In December 2023, Google launched Gemini, a multimodal AI model that could understand and generate text, images, and audio.
I worked on the small team tasked to create a series of promotional videos for the launch. Multimodal AI was a new and complex concept, so we had to create a series of videos that would explain the technology to a wide audience.
Hands on with Gemini
One of the videos was a 6 minute long demo of the AI in action, that used abridged versions of the prompts. I helped with the concepting and production of the video, alongisde a team of 3 other brilliant filmmakers.
Controversy
The launch was an overnight success. It increased Google stock by 5.5% overnight. However, the launch video's popularity was followed by a wave of scrutiny.
In the video, it was unclear that the prompts voiced aloud were abridged versions of the actual prompts sent to the model.
The underlying prompts for anyone to recreate the results are outlined in this developer post.
Media Coverage
Personal Note
I am EXTREMELY glad news outlets were criticizing this launch.

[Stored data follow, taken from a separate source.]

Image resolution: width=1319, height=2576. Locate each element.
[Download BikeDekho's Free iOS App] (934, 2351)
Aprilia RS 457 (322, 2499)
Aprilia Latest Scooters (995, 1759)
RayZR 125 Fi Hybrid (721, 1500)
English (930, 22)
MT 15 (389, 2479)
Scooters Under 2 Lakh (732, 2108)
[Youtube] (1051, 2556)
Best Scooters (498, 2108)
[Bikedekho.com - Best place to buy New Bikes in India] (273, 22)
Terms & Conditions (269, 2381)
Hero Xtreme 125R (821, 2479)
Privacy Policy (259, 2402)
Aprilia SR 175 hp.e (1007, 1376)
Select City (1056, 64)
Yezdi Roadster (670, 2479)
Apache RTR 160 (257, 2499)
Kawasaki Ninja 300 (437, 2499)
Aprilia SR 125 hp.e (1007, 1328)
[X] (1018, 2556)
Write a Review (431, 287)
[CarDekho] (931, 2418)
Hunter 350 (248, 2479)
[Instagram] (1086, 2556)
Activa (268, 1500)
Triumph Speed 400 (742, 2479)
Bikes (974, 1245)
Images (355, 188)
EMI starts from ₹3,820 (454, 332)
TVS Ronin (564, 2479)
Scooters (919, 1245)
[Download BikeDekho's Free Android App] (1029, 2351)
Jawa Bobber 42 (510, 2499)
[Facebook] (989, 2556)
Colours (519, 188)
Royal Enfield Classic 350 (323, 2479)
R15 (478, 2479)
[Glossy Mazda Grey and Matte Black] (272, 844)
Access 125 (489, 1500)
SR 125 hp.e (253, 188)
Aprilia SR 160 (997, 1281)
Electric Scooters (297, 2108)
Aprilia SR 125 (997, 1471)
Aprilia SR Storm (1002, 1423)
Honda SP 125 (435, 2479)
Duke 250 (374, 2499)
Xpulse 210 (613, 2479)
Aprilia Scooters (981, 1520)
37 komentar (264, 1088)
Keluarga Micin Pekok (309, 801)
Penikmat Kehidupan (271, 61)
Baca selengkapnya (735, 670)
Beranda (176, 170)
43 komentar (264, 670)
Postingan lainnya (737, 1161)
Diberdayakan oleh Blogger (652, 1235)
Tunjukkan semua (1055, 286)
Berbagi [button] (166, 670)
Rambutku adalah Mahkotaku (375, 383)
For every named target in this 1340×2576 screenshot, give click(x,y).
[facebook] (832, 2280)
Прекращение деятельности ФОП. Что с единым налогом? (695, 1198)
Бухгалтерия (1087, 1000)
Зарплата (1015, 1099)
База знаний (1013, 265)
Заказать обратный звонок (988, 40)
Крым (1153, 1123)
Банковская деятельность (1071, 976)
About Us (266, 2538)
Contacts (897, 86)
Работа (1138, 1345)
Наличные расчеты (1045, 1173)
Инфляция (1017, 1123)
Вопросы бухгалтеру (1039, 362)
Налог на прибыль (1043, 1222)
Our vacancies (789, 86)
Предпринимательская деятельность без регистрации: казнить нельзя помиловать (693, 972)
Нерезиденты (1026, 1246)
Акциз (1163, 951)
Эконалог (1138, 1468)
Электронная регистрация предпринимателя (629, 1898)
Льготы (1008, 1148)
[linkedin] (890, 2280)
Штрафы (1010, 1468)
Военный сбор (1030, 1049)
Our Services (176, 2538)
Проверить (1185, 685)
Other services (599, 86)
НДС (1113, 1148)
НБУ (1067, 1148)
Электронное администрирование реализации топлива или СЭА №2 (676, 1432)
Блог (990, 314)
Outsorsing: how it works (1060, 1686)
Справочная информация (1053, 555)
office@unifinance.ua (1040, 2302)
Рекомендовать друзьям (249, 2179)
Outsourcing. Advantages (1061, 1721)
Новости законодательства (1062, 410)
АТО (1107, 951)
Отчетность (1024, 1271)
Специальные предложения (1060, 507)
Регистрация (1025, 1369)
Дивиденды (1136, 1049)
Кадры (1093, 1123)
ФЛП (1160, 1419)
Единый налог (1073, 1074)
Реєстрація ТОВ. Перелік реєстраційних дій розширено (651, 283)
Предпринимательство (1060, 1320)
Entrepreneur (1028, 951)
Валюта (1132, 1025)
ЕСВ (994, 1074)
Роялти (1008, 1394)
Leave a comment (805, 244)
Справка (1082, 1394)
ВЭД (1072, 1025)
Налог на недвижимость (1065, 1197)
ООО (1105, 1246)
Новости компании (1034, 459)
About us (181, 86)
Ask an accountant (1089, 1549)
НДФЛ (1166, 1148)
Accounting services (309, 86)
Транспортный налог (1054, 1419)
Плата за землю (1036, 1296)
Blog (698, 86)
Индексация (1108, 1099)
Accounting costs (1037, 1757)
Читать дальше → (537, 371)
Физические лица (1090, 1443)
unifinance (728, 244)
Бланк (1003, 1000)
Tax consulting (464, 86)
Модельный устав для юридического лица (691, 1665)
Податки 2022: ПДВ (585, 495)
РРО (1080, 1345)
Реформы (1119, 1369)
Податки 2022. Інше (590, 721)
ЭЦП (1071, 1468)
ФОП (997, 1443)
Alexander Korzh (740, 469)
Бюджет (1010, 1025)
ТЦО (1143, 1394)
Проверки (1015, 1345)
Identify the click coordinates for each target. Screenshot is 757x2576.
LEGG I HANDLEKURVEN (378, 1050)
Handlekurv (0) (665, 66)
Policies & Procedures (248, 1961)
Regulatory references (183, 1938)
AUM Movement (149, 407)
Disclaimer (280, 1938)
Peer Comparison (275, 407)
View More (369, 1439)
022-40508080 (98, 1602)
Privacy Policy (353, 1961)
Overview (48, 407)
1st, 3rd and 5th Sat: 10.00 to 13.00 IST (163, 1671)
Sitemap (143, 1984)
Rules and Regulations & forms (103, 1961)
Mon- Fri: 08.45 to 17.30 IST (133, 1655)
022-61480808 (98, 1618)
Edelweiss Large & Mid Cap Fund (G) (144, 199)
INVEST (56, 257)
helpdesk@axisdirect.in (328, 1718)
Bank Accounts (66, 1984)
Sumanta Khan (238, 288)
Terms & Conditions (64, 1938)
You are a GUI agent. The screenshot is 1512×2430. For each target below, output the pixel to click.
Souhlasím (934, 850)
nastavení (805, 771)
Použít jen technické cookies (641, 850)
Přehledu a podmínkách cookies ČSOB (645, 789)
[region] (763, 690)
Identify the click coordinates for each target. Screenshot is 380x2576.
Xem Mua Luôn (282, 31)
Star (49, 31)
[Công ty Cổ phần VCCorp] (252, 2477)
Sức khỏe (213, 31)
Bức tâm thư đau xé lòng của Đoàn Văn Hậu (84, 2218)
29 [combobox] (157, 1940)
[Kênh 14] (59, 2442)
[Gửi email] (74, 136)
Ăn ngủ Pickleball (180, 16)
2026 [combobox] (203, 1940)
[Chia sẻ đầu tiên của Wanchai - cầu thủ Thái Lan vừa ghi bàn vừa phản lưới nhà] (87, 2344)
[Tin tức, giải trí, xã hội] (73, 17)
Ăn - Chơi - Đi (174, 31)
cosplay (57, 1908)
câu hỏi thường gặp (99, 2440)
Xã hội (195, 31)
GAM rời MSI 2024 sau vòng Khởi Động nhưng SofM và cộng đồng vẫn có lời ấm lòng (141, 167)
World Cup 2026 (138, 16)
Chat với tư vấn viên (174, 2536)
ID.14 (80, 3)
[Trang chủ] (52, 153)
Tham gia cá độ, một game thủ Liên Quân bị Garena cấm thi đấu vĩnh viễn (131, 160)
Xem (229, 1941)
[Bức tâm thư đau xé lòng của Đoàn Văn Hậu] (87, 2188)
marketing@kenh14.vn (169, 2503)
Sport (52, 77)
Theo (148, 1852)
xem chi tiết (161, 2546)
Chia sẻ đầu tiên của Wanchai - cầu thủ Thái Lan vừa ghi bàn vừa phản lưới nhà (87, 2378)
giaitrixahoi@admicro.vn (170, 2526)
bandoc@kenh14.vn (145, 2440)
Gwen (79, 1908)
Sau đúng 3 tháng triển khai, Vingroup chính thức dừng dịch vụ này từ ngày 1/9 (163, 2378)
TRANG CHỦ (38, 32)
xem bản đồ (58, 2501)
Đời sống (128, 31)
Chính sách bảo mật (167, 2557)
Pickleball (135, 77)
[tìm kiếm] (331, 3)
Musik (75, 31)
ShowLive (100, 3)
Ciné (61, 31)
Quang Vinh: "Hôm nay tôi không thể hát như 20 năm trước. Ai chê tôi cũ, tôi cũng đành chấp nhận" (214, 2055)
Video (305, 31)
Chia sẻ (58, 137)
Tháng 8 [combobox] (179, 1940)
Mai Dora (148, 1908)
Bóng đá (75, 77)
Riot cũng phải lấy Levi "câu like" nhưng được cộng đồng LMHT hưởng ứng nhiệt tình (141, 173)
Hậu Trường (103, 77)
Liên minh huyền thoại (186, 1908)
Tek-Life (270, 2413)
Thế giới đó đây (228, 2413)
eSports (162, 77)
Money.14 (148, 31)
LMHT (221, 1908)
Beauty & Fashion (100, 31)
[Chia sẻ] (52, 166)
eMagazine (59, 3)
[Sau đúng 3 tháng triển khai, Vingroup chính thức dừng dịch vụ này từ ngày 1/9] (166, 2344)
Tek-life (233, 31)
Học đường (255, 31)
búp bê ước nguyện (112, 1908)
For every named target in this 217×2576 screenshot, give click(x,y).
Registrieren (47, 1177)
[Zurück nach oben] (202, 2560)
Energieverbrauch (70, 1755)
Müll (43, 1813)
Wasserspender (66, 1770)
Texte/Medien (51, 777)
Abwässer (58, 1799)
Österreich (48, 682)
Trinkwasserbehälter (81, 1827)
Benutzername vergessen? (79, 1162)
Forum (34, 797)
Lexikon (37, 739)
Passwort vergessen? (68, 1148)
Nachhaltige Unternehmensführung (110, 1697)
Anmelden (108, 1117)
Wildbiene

I believe it's important to hold companies accountable for their claims, especially when it comes to introducing complex technology.
It shifted my values from making AI feel magical towards making it feel approachable.
Snackable Snippets
Another series of videos from the launch (facing less scrutiny) were 1 minutes videos demonstrating novel use cases, like picking an outfit or combining different emojis.
Coding Snippet
I was responsible for concepting, scripting, and voicing the use case video for coding.
I personally love fractal trees... especially ties between biomimicry and code, so I made a video highlighting the model's ability to generate code by bridging patterns across different domains.